Par ces paroles et des raisonnements encore meilleurs, par son langage énergique et sa voix entraînante, Renaud parvint à porter au comble l’ardeur de ces magnanimes barons et de cette belliqueuse armée. Comme dit le proverbe, il donna de l’éperon au coursier qui courait déjà avec rapidité. Son discours terminé, il fit avancer tout doucement ses troupes sous leurs bannières respectives.

Évitant tout bruit, toute rumeur, il fait avancer son armée divisée en trois corps. À Zerbin, qui marche le long du fleuve, il réserve l’honneur d’attaquer le premier les barbares. Il range en arrière les Irlandais dans la plaine.
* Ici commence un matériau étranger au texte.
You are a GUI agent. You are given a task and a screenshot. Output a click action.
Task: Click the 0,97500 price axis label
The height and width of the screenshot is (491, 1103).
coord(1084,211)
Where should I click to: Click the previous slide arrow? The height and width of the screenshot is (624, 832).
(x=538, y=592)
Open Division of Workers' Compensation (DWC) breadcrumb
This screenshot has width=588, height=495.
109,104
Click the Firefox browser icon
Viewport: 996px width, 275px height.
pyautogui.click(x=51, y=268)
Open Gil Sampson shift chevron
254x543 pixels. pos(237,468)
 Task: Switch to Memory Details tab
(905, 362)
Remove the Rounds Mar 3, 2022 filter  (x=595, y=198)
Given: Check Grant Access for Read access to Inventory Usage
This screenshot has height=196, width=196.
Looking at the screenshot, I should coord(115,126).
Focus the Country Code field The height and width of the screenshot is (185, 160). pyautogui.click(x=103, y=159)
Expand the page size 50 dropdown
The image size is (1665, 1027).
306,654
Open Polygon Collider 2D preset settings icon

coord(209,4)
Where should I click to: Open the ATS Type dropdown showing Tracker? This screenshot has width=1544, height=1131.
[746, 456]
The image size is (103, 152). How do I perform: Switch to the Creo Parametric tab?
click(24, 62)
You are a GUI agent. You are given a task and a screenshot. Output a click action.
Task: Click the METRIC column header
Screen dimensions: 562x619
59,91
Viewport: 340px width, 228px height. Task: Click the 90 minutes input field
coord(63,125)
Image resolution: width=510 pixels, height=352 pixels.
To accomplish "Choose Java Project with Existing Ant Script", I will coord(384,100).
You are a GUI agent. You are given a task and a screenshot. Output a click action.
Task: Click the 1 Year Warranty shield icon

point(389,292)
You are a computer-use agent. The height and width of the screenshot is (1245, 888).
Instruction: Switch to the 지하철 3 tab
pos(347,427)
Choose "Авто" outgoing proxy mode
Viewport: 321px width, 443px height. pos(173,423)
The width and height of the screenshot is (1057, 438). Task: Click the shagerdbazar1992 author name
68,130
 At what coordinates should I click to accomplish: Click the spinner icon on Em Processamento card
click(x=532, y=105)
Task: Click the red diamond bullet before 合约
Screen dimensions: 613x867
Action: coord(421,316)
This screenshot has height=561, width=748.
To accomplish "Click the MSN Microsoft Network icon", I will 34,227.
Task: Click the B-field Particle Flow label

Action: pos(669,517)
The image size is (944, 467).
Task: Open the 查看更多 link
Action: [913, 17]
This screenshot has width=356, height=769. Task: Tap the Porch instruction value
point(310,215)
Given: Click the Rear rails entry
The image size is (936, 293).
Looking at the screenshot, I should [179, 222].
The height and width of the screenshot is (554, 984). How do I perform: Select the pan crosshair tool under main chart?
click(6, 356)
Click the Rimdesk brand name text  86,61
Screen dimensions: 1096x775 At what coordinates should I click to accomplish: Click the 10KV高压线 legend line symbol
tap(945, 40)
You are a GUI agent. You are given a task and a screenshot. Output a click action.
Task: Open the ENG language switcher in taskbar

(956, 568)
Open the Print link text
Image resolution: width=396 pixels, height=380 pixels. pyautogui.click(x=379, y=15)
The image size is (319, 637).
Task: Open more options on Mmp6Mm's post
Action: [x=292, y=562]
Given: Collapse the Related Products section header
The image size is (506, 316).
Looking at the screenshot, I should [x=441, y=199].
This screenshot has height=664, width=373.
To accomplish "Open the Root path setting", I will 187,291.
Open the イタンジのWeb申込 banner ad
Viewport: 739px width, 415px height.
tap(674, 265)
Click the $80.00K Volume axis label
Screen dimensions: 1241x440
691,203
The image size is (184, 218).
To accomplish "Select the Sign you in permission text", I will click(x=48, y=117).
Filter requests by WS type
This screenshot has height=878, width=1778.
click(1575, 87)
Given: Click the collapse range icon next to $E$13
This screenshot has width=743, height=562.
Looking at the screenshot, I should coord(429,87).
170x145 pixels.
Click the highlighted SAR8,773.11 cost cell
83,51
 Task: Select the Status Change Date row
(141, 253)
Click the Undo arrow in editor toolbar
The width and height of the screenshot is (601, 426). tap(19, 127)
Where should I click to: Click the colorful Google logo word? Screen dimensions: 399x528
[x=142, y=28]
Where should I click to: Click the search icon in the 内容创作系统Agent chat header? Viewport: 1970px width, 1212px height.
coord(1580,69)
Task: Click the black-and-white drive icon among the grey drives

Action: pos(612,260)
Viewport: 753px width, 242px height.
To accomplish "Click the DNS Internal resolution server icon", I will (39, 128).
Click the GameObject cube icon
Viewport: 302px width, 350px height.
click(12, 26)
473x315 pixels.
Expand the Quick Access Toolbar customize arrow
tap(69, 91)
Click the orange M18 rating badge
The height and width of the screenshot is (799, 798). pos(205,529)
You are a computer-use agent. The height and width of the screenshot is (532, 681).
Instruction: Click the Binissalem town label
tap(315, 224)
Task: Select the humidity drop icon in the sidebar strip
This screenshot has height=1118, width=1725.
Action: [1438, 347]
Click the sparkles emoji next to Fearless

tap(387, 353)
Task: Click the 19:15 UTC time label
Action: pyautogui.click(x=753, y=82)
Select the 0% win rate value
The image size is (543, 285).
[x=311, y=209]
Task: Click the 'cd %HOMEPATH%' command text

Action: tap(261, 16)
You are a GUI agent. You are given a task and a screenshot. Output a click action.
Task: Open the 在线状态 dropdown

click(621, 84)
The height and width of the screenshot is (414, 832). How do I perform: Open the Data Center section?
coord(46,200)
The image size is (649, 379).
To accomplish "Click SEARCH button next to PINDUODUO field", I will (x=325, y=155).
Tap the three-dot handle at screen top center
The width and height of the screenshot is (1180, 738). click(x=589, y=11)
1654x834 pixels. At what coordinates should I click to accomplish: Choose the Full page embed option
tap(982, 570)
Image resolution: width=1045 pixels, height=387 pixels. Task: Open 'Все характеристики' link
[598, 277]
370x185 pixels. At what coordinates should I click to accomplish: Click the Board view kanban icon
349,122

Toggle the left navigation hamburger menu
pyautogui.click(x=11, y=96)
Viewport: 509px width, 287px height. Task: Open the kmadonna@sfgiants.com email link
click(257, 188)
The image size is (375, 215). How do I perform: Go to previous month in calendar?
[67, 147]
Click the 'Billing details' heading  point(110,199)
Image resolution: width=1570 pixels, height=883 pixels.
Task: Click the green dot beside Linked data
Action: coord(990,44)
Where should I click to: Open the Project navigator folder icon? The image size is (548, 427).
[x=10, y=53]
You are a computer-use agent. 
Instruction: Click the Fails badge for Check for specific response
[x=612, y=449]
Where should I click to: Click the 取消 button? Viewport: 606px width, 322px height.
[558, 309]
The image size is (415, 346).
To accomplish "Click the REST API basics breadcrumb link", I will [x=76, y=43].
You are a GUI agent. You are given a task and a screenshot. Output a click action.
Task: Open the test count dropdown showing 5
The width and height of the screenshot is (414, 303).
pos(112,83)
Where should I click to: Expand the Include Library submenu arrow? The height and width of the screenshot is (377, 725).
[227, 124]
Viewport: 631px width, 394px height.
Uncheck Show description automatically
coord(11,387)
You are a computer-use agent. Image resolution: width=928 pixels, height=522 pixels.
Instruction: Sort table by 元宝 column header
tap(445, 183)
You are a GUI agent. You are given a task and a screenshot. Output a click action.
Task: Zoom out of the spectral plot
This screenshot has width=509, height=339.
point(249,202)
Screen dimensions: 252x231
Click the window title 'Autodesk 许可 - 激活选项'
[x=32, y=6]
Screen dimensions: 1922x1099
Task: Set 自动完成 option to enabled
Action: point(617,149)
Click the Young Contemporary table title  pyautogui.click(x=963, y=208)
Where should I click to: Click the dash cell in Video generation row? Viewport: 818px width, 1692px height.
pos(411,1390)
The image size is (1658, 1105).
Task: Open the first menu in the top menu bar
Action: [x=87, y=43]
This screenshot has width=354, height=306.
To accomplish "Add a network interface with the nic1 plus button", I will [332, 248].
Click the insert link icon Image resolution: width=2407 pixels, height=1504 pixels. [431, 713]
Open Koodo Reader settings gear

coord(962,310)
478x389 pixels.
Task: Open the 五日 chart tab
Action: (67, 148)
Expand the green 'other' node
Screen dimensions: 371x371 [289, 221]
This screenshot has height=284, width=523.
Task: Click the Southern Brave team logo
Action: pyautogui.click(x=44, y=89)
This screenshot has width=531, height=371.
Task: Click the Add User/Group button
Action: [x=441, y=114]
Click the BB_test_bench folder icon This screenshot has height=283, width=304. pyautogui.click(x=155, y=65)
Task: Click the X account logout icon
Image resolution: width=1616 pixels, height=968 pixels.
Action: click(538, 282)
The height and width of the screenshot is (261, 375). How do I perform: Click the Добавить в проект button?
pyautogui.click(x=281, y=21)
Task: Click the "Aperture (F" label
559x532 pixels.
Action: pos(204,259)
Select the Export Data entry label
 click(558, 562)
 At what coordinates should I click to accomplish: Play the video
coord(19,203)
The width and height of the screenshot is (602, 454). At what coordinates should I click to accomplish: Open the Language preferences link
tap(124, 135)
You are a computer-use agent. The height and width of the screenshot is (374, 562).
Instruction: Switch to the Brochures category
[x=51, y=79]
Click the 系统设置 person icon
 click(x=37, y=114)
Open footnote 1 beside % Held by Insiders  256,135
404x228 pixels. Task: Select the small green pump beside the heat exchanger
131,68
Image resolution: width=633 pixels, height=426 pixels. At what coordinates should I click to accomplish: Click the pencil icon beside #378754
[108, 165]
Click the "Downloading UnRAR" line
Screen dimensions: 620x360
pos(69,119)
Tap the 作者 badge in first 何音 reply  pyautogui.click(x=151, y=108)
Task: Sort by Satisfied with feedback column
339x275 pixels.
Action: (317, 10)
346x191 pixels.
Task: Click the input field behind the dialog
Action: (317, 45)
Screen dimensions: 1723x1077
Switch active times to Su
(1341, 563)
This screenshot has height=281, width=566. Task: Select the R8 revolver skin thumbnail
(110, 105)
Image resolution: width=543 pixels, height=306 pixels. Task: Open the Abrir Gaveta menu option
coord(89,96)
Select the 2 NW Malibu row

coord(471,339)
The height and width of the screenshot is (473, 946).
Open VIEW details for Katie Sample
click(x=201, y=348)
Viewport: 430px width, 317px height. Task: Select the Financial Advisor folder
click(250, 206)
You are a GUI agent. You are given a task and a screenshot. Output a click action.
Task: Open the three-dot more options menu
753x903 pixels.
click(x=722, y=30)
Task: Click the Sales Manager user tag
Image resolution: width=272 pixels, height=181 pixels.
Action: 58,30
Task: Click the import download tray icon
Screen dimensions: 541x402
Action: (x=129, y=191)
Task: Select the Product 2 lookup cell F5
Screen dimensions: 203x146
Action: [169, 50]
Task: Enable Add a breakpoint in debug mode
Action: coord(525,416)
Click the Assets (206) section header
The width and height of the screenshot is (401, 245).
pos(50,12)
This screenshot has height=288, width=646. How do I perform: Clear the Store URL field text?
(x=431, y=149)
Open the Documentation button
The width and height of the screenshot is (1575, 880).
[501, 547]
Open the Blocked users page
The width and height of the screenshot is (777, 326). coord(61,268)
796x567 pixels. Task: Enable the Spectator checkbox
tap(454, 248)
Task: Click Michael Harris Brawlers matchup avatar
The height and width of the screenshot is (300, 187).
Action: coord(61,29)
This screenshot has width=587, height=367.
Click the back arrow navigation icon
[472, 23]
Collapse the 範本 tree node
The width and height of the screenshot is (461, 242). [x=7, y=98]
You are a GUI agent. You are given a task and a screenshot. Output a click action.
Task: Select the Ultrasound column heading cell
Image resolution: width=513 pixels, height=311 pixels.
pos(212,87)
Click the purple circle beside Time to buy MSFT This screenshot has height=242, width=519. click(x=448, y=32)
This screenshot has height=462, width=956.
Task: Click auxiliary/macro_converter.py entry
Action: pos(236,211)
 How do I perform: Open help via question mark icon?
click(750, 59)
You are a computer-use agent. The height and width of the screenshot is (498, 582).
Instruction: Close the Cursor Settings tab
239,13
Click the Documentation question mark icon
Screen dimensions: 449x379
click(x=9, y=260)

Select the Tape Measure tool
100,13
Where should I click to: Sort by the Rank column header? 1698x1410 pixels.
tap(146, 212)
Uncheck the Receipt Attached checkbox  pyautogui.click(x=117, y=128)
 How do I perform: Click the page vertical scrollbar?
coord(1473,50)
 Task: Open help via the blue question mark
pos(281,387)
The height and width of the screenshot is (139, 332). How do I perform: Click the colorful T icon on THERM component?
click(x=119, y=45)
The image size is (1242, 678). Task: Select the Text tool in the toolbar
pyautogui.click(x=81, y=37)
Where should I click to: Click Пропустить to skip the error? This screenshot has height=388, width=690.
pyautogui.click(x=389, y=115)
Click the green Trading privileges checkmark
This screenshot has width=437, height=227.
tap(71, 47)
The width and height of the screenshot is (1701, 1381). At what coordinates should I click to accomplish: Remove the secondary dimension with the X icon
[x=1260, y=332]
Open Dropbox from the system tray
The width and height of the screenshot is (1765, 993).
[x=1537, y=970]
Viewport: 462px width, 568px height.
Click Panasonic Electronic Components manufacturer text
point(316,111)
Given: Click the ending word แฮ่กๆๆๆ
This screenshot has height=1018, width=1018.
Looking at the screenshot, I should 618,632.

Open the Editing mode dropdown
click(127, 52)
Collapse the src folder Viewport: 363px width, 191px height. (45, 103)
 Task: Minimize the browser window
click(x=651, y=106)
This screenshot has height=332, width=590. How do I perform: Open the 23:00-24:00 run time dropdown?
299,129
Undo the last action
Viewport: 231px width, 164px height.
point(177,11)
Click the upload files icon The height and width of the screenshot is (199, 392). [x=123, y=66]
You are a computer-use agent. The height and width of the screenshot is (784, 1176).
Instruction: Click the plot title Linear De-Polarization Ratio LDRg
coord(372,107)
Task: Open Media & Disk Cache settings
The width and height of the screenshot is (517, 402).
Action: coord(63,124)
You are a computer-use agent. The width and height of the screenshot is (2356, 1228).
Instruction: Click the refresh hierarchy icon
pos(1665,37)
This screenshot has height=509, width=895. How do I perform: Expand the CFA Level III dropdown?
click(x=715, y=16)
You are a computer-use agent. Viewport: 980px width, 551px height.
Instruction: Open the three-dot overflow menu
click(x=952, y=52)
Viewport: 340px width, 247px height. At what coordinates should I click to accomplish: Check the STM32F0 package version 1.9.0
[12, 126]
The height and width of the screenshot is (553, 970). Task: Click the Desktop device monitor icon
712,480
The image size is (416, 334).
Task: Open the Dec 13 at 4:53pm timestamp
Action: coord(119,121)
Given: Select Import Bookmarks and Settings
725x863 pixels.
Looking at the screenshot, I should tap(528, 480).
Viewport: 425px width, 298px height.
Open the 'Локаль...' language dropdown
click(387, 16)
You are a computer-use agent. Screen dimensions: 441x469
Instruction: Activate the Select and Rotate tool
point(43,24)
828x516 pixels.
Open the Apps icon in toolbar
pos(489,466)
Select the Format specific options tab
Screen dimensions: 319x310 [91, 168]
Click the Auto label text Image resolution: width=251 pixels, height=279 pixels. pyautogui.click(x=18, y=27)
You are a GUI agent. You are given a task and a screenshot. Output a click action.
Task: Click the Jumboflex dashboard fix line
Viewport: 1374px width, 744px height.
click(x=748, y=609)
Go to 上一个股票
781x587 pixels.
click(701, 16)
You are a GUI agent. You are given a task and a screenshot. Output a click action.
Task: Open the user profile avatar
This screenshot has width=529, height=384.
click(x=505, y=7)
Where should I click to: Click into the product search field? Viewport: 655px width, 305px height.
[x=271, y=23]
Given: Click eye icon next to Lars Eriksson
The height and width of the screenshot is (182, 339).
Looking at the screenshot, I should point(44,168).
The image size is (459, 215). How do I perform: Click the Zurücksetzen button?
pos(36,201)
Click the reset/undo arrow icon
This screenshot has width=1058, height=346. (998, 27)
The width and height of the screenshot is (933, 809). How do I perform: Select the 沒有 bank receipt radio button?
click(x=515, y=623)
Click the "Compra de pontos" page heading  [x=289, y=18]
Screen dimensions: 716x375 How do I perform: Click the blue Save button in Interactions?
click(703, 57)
Les cavaliers et les fantassins d’Angleterre, sous les ordres du duc de Lancastre, sont au centre.

Après les avoir tous placés dans la position qu’ils doivent occuper, le paladin chevauche le long de la rive et passe devant avec le brave duc Zerbin et son corps d’armée. Il marche jusqu’à ce qu’il arrive à l’endroit où le roi d’Oran, le roi Sobrin et leurs autres compagnons d’armes gardaient de ce côté la plaine, ayant l’armée d’Espagne à un mille derrière eux.

L’armée chrétienne, qui avait marché avec tant d’ordre et de calme tant qu’elle avait été guidée par le Silence et l’archange, ne put se contenir plus longtemps. À peine eut-elle vu les ennemis, qu’elle poussa un cri immense, et que les trompettes firent retentir l’air de leur son aigu. L’éclatante rumeur montant jusqu’au ciel, s’en alla glacer les os des Sarrasins.